_Provided data_
+ + +

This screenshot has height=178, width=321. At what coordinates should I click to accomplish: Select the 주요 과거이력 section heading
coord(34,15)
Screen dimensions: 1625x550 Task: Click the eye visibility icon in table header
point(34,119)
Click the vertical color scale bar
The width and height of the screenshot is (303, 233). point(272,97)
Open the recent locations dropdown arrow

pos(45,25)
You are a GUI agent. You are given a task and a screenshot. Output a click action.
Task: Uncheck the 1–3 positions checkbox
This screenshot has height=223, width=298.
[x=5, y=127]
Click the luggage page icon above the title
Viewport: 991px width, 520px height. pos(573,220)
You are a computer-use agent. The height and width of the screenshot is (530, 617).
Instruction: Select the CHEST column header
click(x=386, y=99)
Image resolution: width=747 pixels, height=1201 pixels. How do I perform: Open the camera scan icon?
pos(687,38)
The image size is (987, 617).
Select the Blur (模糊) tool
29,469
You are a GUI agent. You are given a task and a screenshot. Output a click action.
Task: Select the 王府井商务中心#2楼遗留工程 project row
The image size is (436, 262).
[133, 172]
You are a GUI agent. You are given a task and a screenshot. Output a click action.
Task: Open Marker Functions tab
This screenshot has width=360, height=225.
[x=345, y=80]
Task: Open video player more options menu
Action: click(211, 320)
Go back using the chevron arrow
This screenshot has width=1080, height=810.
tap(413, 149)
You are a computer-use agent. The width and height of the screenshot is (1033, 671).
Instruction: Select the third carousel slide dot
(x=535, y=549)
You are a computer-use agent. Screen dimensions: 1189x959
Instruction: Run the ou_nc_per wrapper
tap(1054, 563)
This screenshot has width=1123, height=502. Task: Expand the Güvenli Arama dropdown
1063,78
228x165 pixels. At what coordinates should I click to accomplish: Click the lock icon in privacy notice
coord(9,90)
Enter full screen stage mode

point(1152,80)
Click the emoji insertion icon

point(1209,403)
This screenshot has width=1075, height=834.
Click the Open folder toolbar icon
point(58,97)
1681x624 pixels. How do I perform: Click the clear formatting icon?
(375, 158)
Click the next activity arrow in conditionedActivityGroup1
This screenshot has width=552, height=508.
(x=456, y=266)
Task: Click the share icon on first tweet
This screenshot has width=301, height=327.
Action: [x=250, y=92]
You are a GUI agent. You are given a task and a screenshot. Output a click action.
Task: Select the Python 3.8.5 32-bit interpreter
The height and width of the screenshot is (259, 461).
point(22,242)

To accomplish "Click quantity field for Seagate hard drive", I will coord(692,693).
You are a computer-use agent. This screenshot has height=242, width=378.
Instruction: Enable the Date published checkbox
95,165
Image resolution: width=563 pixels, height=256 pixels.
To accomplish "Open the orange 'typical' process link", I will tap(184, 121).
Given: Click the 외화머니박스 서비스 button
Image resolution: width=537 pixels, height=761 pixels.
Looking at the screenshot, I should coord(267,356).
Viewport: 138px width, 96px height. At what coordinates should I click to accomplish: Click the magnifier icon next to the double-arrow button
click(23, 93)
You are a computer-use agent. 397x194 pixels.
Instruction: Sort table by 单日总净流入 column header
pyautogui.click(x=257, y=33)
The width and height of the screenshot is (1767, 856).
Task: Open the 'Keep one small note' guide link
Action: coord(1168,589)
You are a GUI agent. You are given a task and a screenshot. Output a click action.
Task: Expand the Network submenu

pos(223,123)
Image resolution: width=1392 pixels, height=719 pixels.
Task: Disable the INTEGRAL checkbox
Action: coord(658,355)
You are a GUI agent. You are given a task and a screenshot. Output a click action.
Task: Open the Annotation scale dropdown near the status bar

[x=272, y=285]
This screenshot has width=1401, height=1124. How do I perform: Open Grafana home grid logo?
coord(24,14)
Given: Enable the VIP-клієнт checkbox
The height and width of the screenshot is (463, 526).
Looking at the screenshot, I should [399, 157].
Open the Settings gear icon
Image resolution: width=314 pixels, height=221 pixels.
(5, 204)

+ + +

_Exercise objective_
All records are to be written out exactly.

_Response for this exercise_
This screenshot has height=178, width=321. At what coordinates should I click to accomplish: Select the 주요 과거이력 section heading
coord(34,15)
Screen dimensions: 1625x550 Task: Click the eye visibility icon in table header
point(34,119)
Click the vertical color scale bar
The width and height of the screenshot is (303, 233). point(272,97)
Open the recent locations dropdown arrow

pos(45,25)
You are a GUI agent. You are given a task and a screenshot. Output a click action.
Task: Uncheck the 1–3 positions checkbox
This screenshot has height=223, width=298.
[x=5, y=127]
Click the luggage page icon above the title
Viewport: 991px width, 520px height. pos(573,220)
You are a computer-use agent. The height and width of the screenshot is (530, 617).
Instruction: Select the CHEST column header
click(x=386, y=99)
Image resolution: width=747 pixels, height=1201 pixels. How do I perform: Open the camera scan icon?
pos(687,38)
The image size is (987, 617).
Select the Blur (模糊) tool
29,469
You are a GUI agent. You are given a task and a screenshot. Output a click action.
Task: Select the 王府井商务中心#2楼遗留工程 project row
The image size is (436, 262).
[133, 172]
You are a GUI agent. You are given a task and a screenshot. Output a click action.
Task: Open Marker Functions tab
This screenshot has width=360, height=225.
[x=345, y=80]
Task: Open video player more options menu
Action: click(211, 320)
Go back using the chevron arrow
This screenshot has width=1080, height=810.
tap(413, 149)
You are a computer-use agent. The width and height of the screenshot is (1033, 671).
Instruction: Select the third carousel slide dot
(x=535, y=549)
You are a computer-use agent. Screen dimensions: 1189x959
Instruction: Run the ou_nc_per wrapper
tap(1054, 563)
This screenshot has width=1123, height=502. Task: Expand the Güvenli Arama dropdown
1063,78
228x165 pixels. At what coordinates should I click to accomplish: Click the lock icon in privacy notice
coord(9,90)
Enter full screen stage mode

point(1152,80)
Click the emoji insertion icon

point(1209,403)
This screenshot has width=1075, height=834.
Click the Open folder toolbar icon
point(58,97)
1681x624 pixels. How do I perform: Click the clear formatting icon?
(375, 158)
Click the next activity arrow in conditionedActivityGroup1
This screenshot has width=552, height=508.
(x=456, y=266)
Task: Click the share icon on first tweet
This screenshot has width=301, height=327.
Action: [x=250, y=92]
You are a GUI agent. You are given a task and a screenshot. Output a click action.
Task: Select the Python 3.8.5 32-bit interpreter
The height and width of the screenshot is (259, 461).
point(22,242)

To accomplish "Click quantity field for Seagate hard drive", I will coord(692,693).
You are a computer-use agent. This screenshot has height=242, width=378.
Instruction: Enable the Date published checkbox
95,165
Image resolution: width=563 pixels, height=256 pixels.
To accomplish "Open the orange 'typical' process link", I will tap(184, 121).
Given: Click the 외화머니박스 서비스 button
Image resolution: width=537 pixels, height=761 pixels.
Looking at the screenshot, I should coord(267,356).
Viewport: 138px width, 96px height. At what coordinates should I click to accomplish: Click the magnifier icon next to the double-arrow button
click(23, 93)
You are a computer-use agent. 397x194 pixels.
Instruction: Sort table by 单日总净流入 column header
pyautogui.click(x=257, y=33)
The width and height of the screenshot is (1767, 856).
Task: Open the 'Keep one small note' guide link
Action: coord(1168,589)
You are a GUI agent. You are given a task and a screenshot. Output a click action.
Task: Expand the Network submenu

pos(223,123)
Image resolution: width=1392 pixels, height=719 pixels.
Task: Disable the INTEGRAL checkbox
Action: coord(658,355)
You are a GUI agent. You are given a task and a screenshot. Output a click action.
Task: Open the Annotation scale dropdown near the status bar

[x=272, y=285]
This screenshot has width=1401, height=1124. How do I perform: Open Grafana home grid logo?
coord(24,14)
Given: Enable the VIP-клієнт checkbox
The height and width of the screenshot is (463, 526).
Looking at the screenshot, I should [399, 157].
Open the Settings gear icon
Image resolution: width=314 pixels, height=221 pixels.
(5, 204)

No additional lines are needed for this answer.